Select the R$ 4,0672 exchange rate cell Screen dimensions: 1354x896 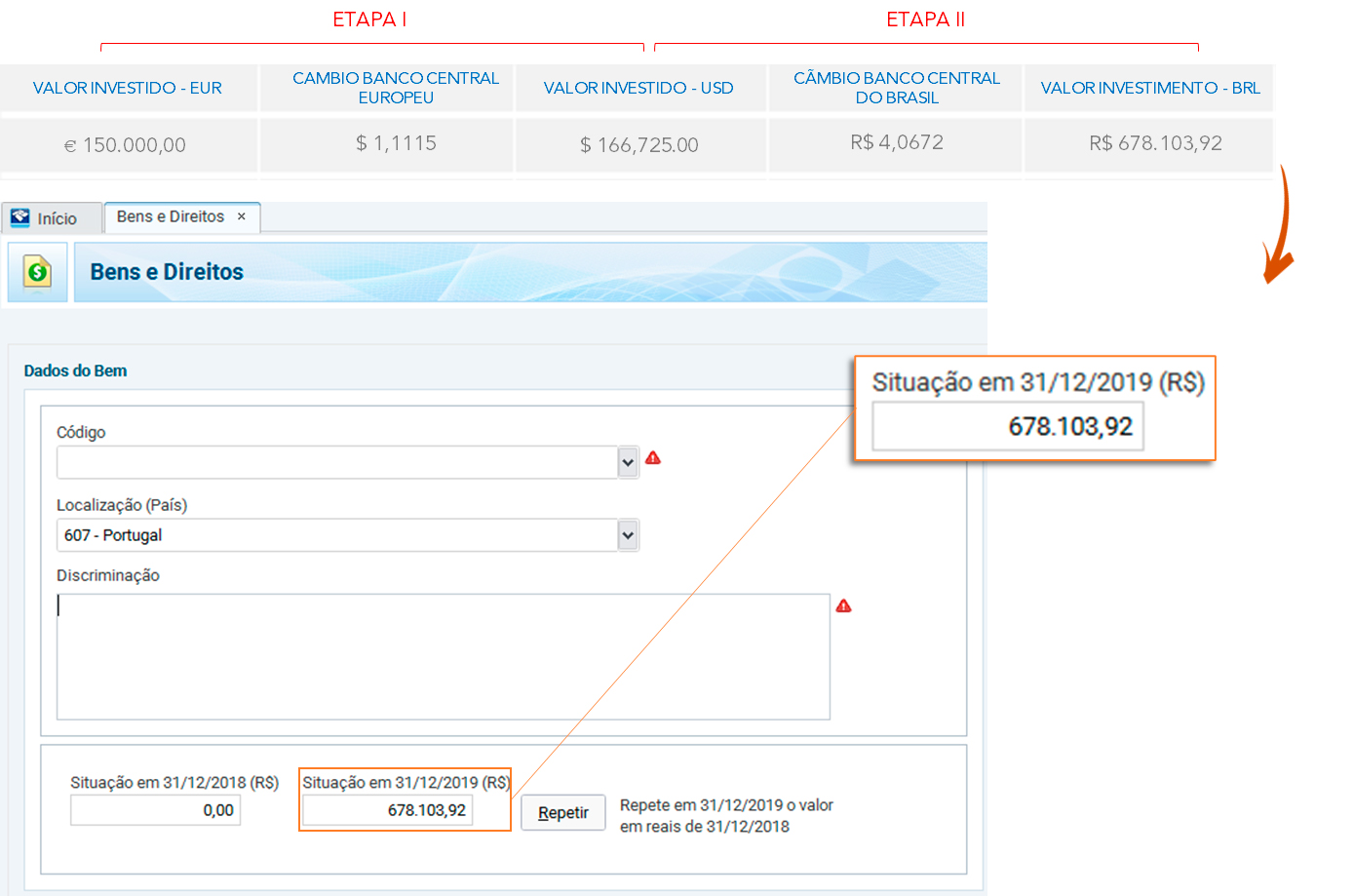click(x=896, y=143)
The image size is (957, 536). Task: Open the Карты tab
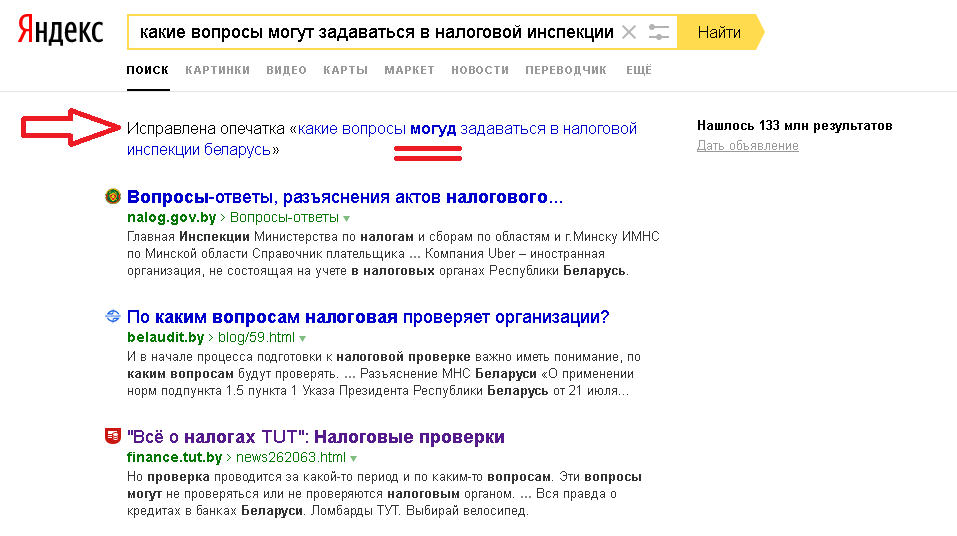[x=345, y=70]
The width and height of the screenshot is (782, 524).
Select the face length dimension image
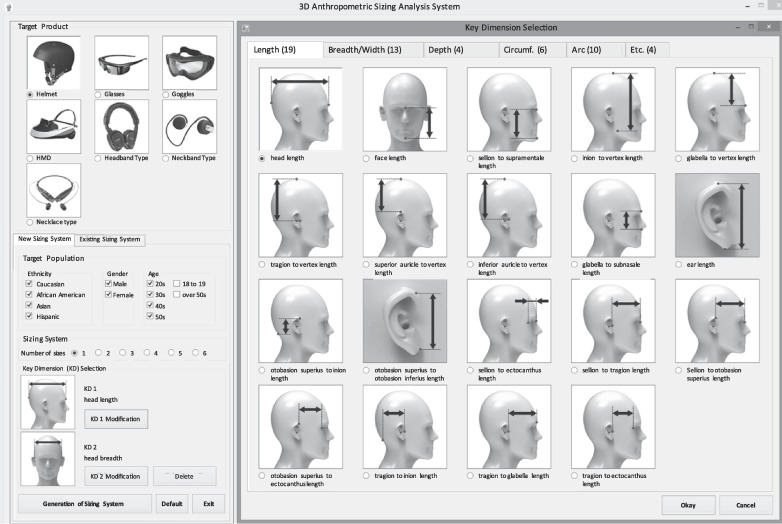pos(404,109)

_TASK OBJECTIVE:_ Everything from the line that contains "The image size" through the final line of the material should be returned exactly, except the pictures.

_COMPLETED TASK:_
The image size is (957, 536). Task: Open the Карты tab
[x=345, y=70]
The width and height of the screenshot is (782, 524).
Select the face length dimension image
pos(404,109)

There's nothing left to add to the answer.